The objective was to harness data, modelling and cost-effective technical design and implementation to deliver an innovative, forward-looking approach to the identification and management of operational risks. Whilst similar techniques had been applied in more traditional spheres of risk management (credit, market), it was ground-breaking and potentially transformative to apply the thinking to the identification and management of risks around operational resilience.
Our approach using a data-driven machine learning model, hosted on a cost-effective technology platform, sought to disrupt the traditional manual and retrospective approach to managing such risks.
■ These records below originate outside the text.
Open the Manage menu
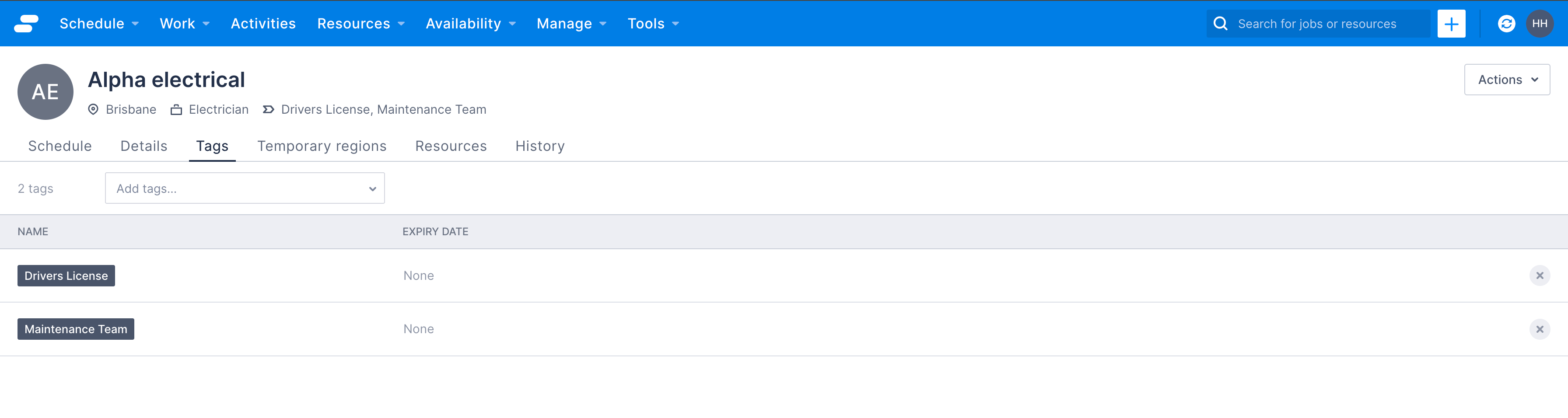1568x418 pixels. point(564,23)
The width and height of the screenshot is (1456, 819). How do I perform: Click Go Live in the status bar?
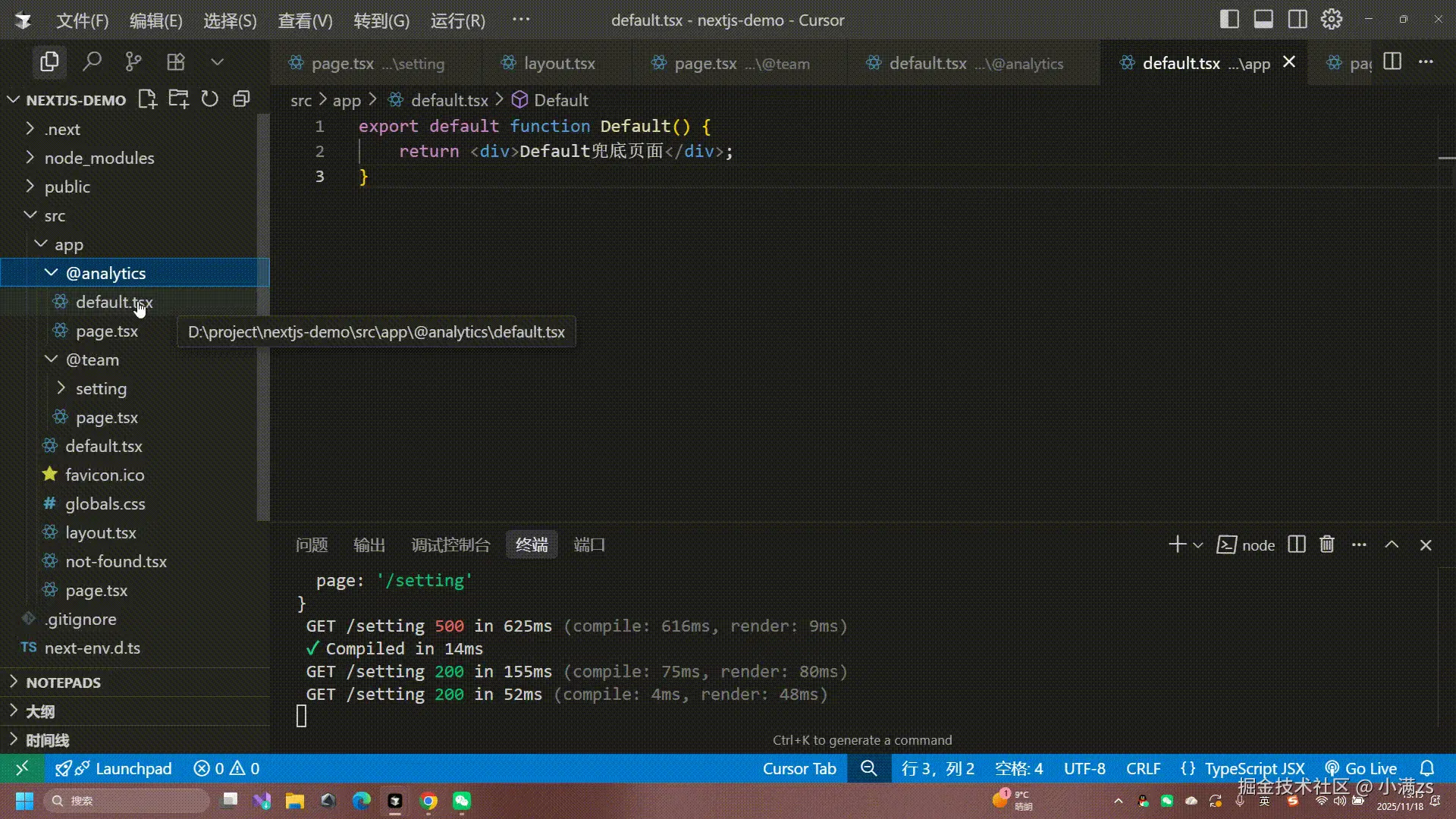coord(1361,768)
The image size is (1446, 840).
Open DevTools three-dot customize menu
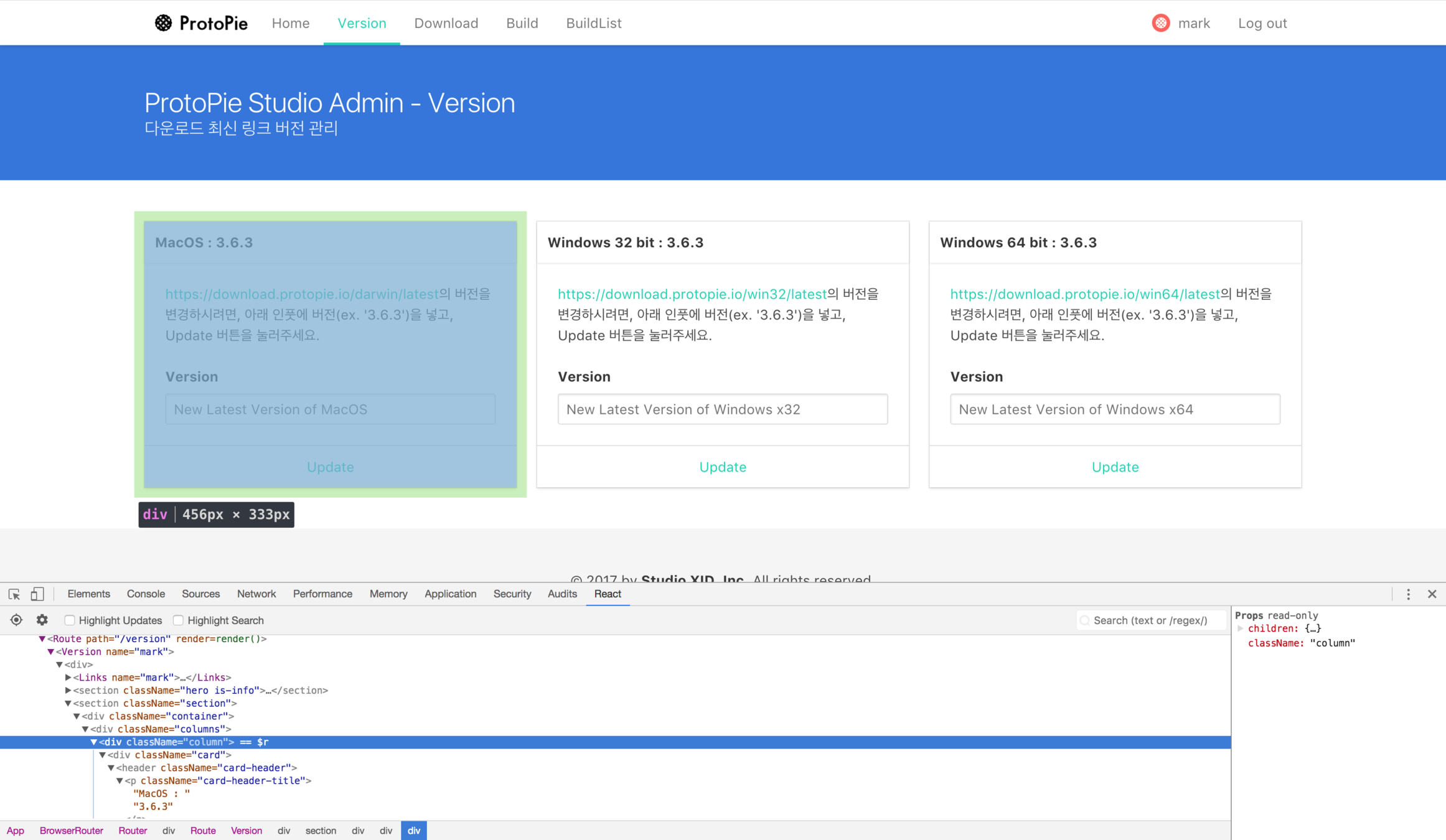coord(1408,594)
A priority use case around global technology change risk was selected to demonstrate the value, scalability and extensibility of the approach, whilst maximising the immediate return on investment for the client.
The key challenges faced were the sheer scale of global technology change across the organisation, the complexity of identifying and proactively mitigating the underlying causes of IT change related incidents, and the finite capacity of existing technology management and support teams to manage the risks.
We delivered an optimised model that leveraged a diverse set of internal data sources to identify key risk themes and to predict the probability of failure for future IT change events, hosted on a technical solution based on open source components for ease of support and future extension.
The key benefits delivered to the client were:
• Automated insights into correlated risks and ‘toxic combinations’ around IT Change;
• A forward-looking view of emerging and correlated risks;
• A prediction of the probability of failure for specific IT changes, weighted towards the most severe business impacts; and
• A solution that could be extended and scaled non-linearly, for sustainable support and cost of ownership.
Testing against historic data evidenced that the model was able to provide early warning of >30% of change related failure incidents, providing a clear financial business case for the project investment. Embedding the data driven and forward-looking model outputs into UBS’ technology risk management practices, was designed to foster a culture of ‘prevention rather than cure’ and enable effective targeting of finite technology budget and resources.